En face, un soleil dans toute sa splendeur, accroché à son zénith, et vers qui nos regards, nos intérêts vont devoir nécessairement se réorienter plus sérieusement, mais surtout d’une manière plus réaliste et concrète.

L’Algérie connait depuis quelque jours aussi un nouveau ministre en charge du secteur de l’Energie, sera t-il l’homme clé au coeur de la stratégie des renouvelables, élevés au pinacle de « priorité nationale » ? La question est d’autant tentante que le nouveau locataire du Val d’Hydra, a été au centre de la question du photovoltaïque depuis son lancement en 2009 en Algérie, et de toutes les initiatives dans ce domaine.

En mars 2015, dans une longue interview accordée à notre magazine OGB, le nouveau ministre de l’Energie insistait pour dire que « l’objectif réaliste à atteindre en matière de solaire et d’éolien en Algérie, se devait de se faire sur le moyen terme, un palier de cinq ans, qui permettra de connaître la destination des 22 000 MW prévues à l’horizon 2030 », et que dans sa vision, il faut introduire le plus grand nombre de renouvelable pour autant que cela soit économique, tout en étant en mesure de répondre au présent et de préparer le futur.

Prise dans ce contexte, faut-il comprendre que cette nomination relève d’un recentrage du rôle et de la place de l’ENR dans le futur de l’énergie en Algérie, loin du dogme et des palabres ?

Est-ce à dire que la question de l’ENR aborde un virage plus pragmatique, du moment que le nouveau responsable du secteur connaît les travers des projets mort-nés à l’instar de Desertec, de l’usine de Rouiba, et que les ENR sont encore et pour longtemps un appoint et qu’à elles seules, elles ne résolvent pas l’équation énergétique ?

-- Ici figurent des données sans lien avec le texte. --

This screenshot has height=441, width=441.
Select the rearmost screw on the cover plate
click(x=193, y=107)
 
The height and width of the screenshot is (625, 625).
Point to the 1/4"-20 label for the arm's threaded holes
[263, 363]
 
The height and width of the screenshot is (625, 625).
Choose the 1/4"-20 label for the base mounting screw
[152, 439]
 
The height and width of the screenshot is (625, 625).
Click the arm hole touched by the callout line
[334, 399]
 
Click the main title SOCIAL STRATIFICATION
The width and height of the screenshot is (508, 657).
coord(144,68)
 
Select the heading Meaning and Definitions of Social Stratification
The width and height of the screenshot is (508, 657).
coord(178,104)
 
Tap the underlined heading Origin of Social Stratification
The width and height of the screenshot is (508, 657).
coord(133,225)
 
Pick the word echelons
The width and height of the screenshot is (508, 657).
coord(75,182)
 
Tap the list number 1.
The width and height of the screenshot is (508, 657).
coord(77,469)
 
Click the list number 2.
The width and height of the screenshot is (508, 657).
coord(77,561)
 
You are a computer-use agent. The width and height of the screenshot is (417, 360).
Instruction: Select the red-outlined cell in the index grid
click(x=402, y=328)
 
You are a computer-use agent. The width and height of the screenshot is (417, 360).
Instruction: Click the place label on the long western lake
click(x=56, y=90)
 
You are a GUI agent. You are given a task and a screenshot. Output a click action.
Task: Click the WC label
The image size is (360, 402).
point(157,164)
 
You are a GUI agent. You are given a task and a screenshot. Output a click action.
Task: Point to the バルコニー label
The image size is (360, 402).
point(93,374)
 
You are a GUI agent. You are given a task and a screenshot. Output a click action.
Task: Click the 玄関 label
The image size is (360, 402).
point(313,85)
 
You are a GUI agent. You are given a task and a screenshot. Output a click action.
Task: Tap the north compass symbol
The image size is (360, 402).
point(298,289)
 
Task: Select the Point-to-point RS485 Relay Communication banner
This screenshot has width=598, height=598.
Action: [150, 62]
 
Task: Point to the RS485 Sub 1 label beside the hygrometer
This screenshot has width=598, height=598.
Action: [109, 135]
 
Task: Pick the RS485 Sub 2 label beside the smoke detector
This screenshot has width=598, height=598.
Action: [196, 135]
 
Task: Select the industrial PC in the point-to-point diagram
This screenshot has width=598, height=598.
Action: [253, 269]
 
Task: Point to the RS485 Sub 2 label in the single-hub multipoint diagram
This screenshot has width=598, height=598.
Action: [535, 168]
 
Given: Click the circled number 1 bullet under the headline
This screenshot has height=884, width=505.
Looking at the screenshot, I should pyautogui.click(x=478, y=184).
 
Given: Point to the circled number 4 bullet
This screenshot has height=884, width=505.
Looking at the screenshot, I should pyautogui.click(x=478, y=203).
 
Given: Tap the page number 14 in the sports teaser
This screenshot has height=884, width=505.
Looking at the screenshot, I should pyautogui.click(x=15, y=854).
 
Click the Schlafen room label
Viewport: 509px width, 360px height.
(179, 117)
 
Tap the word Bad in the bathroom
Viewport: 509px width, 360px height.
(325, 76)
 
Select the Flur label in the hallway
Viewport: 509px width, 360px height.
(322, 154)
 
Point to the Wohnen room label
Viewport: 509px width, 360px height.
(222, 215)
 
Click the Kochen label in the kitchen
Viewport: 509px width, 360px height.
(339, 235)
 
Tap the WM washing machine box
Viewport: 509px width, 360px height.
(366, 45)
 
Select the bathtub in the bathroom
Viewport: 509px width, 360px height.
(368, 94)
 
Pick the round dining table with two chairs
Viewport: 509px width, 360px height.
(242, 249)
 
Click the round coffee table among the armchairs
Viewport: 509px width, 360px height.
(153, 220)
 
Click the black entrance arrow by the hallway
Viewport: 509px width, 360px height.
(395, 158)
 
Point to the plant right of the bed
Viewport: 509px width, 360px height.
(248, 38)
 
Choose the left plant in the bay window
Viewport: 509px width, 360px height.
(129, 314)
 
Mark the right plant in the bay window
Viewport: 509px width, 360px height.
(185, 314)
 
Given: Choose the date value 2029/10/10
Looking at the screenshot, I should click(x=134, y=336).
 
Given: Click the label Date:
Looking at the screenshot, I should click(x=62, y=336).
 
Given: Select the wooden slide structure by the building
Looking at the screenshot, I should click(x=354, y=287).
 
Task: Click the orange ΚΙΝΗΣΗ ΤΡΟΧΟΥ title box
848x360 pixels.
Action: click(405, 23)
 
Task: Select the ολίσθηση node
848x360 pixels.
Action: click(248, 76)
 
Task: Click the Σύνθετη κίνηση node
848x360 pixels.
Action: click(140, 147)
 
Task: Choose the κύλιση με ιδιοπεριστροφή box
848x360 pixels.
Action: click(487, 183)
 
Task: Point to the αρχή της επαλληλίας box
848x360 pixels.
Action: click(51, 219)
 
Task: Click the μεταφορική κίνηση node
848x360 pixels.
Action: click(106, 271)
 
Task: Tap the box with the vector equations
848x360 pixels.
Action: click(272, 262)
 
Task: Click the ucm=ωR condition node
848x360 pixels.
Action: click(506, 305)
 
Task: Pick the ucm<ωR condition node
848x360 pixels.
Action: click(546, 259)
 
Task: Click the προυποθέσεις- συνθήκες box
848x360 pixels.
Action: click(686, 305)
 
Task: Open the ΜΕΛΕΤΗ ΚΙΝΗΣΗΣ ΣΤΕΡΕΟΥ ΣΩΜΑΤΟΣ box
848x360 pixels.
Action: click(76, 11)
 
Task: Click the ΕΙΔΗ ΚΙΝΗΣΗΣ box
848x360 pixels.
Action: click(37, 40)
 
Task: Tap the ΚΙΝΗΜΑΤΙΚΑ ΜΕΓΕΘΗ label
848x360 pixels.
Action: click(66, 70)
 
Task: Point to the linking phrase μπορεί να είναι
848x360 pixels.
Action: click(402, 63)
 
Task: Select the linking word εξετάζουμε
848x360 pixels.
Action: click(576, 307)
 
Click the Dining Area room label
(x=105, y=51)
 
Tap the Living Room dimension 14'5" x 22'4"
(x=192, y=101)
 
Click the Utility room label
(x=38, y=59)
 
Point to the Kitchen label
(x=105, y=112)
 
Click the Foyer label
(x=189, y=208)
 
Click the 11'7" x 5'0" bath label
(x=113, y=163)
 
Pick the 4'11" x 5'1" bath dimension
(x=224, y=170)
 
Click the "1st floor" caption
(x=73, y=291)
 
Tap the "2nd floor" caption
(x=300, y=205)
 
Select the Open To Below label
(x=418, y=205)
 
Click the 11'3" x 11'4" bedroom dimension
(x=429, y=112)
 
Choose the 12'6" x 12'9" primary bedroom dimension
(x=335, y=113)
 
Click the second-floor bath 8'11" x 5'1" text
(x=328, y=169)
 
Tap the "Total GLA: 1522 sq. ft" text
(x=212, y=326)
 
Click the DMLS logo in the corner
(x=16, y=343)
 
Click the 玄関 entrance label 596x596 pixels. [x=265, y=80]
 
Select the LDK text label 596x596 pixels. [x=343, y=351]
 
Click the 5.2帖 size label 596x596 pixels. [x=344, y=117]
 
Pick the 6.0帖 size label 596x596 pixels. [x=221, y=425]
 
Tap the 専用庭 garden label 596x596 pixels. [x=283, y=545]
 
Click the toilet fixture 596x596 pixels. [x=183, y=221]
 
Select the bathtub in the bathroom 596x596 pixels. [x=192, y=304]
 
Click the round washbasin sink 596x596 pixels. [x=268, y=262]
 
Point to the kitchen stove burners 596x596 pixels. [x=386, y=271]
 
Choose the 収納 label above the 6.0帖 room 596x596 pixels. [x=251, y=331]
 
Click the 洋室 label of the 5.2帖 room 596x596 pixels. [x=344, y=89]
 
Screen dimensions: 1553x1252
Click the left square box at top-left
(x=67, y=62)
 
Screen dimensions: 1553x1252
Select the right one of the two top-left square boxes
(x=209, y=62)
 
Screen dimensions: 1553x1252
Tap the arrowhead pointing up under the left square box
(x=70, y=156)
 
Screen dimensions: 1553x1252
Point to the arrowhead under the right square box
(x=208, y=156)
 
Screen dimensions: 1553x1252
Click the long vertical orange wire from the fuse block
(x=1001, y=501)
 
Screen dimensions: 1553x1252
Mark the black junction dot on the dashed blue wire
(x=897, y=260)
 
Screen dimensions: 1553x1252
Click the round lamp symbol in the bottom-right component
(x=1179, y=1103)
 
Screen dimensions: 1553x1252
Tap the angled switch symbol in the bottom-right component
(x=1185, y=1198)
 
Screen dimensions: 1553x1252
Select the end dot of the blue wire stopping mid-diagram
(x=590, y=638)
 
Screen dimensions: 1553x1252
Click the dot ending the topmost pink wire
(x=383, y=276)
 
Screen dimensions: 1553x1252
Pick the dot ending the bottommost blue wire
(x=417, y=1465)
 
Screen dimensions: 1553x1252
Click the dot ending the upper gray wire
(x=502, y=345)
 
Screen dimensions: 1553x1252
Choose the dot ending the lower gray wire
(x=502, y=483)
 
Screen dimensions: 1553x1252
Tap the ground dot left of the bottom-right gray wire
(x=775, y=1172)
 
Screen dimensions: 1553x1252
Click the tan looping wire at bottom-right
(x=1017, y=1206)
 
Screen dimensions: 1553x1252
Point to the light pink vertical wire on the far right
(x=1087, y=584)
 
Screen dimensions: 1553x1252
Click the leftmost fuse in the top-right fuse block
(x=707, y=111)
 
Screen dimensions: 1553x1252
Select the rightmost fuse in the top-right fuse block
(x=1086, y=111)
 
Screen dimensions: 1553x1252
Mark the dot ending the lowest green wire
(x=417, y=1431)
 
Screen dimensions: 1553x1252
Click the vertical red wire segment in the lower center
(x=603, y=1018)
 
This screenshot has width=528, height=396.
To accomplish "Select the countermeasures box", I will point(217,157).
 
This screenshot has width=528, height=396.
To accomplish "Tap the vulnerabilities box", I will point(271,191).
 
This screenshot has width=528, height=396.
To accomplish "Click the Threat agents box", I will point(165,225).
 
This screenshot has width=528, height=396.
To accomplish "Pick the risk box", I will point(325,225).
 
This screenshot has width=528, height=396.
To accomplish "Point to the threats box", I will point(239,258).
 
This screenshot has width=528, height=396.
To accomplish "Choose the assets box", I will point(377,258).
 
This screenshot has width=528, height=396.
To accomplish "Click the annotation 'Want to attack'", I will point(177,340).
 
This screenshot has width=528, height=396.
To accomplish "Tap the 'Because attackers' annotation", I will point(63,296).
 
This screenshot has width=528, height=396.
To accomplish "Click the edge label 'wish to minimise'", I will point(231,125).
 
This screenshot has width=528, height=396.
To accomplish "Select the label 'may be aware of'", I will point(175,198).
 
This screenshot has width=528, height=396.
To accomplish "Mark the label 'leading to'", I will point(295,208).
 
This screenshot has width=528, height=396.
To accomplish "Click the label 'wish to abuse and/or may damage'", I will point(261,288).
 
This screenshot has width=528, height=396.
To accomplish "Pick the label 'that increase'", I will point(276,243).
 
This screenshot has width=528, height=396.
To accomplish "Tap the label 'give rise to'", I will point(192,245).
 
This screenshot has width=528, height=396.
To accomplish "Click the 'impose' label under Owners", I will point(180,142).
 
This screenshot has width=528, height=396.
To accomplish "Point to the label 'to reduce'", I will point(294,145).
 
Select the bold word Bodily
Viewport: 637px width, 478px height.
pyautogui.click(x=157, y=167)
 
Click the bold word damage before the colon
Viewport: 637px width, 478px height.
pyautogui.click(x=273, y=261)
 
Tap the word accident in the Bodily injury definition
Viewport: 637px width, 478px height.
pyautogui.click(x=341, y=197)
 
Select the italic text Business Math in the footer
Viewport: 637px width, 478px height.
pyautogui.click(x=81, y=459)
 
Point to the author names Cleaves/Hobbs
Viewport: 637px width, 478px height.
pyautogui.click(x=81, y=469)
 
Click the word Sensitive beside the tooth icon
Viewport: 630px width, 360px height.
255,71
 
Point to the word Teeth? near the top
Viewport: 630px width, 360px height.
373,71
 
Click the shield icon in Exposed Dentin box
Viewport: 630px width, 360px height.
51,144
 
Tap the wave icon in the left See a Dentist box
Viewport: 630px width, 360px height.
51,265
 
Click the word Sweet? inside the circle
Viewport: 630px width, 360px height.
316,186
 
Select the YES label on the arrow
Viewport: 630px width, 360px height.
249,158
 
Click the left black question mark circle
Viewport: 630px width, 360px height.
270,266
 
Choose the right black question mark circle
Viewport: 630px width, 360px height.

Est-ce aussi une manière plus raisonnable de ne pas sacrifier l’ancien pour le nouveau, au risque de perdre et l’ancien et le nouveau ?

Quid aussi, de la question des énergies fossiles non conventionnelles pour l’Algérie? A la lumière des évolutions futures, et du rôle sans cesse grandissant du gaz dans le mix énergétique du monde - COP 21 et consorts aidant -, la question ne peut encore souffrir de silence et des craintes de l’aborder. La menace de la perte de parts de marché pour l’Algérie notamment en Europe, du fait de la déplétion de nos gisements gaziers conventionnels nous interpelle tous sur le devenir de cette énergie, que certains à dessein ou sans raison cherchent à enterrer, même si elle l’est déjà et depuis des lustres lointains.